::: Recorded data :::

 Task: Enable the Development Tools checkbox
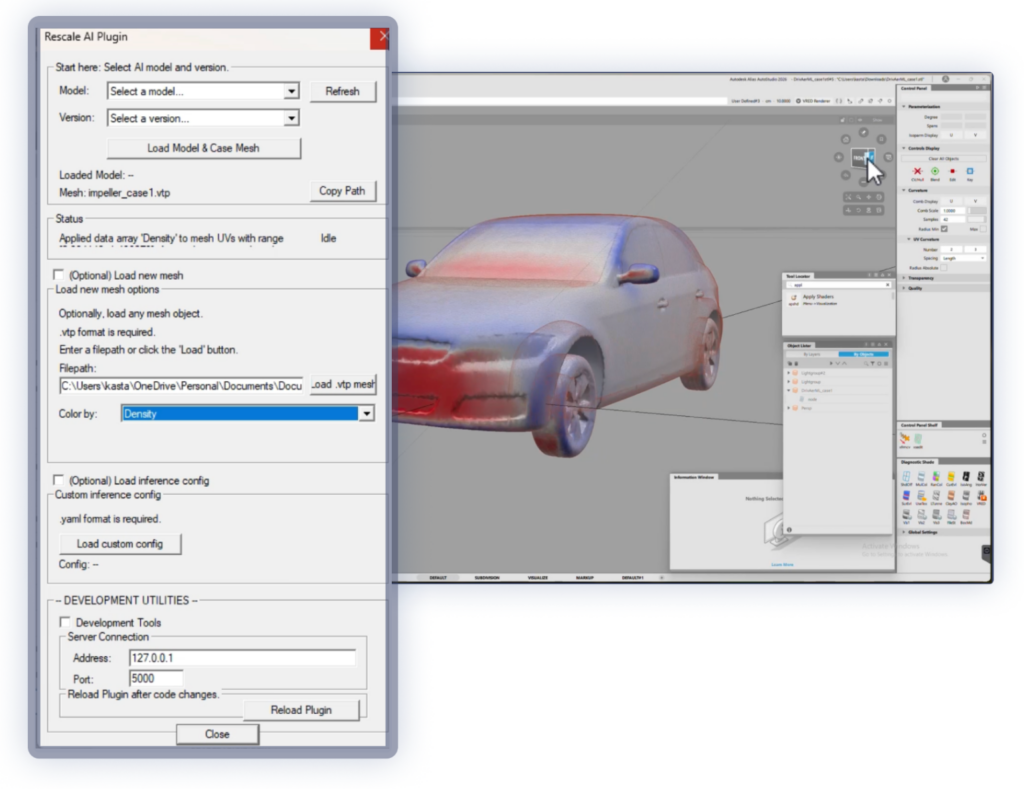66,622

:::
::: Recorded data :::

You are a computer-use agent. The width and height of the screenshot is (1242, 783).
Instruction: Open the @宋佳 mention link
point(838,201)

:::

**Short problem**
Arrange the records from the line with "You are a computer-use" through the line with "point(838,201)" as a two-column CSV with the header text,answer and one row per record. Put each value in a single quoted field, with any line breaks replaced by spaces.

**Final result**
text,answer
"You are a computer-use agent. The width and height of the screenshot is (1242, 783). Instruction: Open the @宋佳 mention link","point(838,201)"